__TEXTE CITÉ__:

___

Avec sa hype gigantesque à faire pâlir de jalousie un youtubeur en manque de likes et sa pluie de récompenses à travers le monde, Whiplash me faisait sacrément peur. Crainte d'être forcément déçu, de se retrouver face à un objet sur-vendu, pas à la hauteur des attentes... Dieu merci, la déception n'a pas eu lieu même si je n'en ferais pas personnellement le film de la décennie, titre auquel il ne prétendait pas de toute façon.


Adaptant son propre court-métrage du même nom pour les besoins du cinéma, le jeune Damien Chazelle construit son second long-métrage à partir d'un canevas tout simple. Le cinéaste et scénariste reprend des figures connus du cinéma (le prof tyrannique d'un côté, le jeune élève timide de l'autre), voir même des lieux communs, pour nous raconter une histoire finalement classique et prévisible, qui ne risque pas de changer votre vision de l'existence.


Mais l'intérêt de Whiplash n'est justement pas dans ce qu'il raconte mais bien dans sa façon de le faire, et surtout dans les sensations qu'il procure à un spectateur habitué ou pas à l'univers qu'il décrit. Que l'on soit mélomane ou non, il est difficile de rester de marbre face à l'illustration viscérale de cette apprentissage douloureux, de ce duel psychologique entre un élève doté d'un potentiel énorme et un professeur le poussant au bord de la rupture pour apercevoir ne serait-ce qu'une infime étincelle de génie et de grâce.

___

__CONSIGNE__: Pouvez-vous reproduire à l'identique le passage de la critique de Whiplash qui va de « Avec sa hype » à « vision de l'existence. » ?

___

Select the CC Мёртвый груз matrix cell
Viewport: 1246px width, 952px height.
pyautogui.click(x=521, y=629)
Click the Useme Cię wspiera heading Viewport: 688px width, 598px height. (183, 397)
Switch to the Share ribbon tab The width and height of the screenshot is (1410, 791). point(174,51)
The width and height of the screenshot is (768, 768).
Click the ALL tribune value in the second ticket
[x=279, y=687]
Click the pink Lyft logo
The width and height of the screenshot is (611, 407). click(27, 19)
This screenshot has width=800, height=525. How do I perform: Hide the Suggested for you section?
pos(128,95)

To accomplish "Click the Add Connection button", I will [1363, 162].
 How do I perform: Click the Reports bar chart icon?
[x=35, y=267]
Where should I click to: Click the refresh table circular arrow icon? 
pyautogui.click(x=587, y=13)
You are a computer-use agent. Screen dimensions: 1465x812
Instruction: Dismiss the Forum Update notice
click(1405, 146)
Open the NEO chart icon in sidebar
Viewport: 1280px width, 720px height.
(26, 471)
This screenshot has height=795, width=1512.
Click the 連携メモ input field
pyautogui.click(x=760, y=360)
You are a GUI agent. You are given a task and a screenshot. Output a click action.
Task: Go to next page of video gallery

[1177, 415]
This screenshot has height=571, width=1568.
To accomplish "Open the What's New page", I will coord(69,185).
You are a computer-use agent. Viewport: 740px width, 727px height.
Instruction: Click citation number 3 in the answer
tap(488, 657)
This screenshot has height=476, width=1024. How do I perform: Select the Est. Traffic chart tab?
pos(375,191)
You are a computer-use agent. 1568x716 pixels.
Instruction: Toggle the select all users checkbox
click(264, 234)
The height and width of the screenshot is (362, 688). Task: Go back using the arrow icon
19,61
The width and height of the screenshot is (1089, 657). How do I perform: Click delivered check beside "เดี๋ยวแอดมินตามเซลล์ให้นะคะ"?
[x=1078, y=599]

___

__CORRIGÉ__:
Avec sa hype gigantesque à faire pâlir de jalousie un youtubeur en manque de likes et sa pluie de récompenses à travers le monde, Whiplash me faisait sacrément peur. Crainte d'être forcément déçu, de se retrouver face à un objet sur-vendu, pas à la hauteur des attentes... Dieu merci, la déception n'a pas eu lieu même si je n'en ferais pas personnellement le film de la décennie, titre auquel il ne prétendait pas de toute façon.


Adaptant son propre court-métrage du même nom pour les besoins du cinéma, le jeune Damien Chazelle construit son second long-métrage à partir d'un canevas tout simple. Le cinéaste et scénariste reprend des figures connus du cinéma (le prof tyrannique d'un côté, le jeune élève timide de l'autre), voir même des lieux communs, pour nous raconter une histoire finalement classique et prévisible, qui ne risque pas de changer votre vision de l'existence.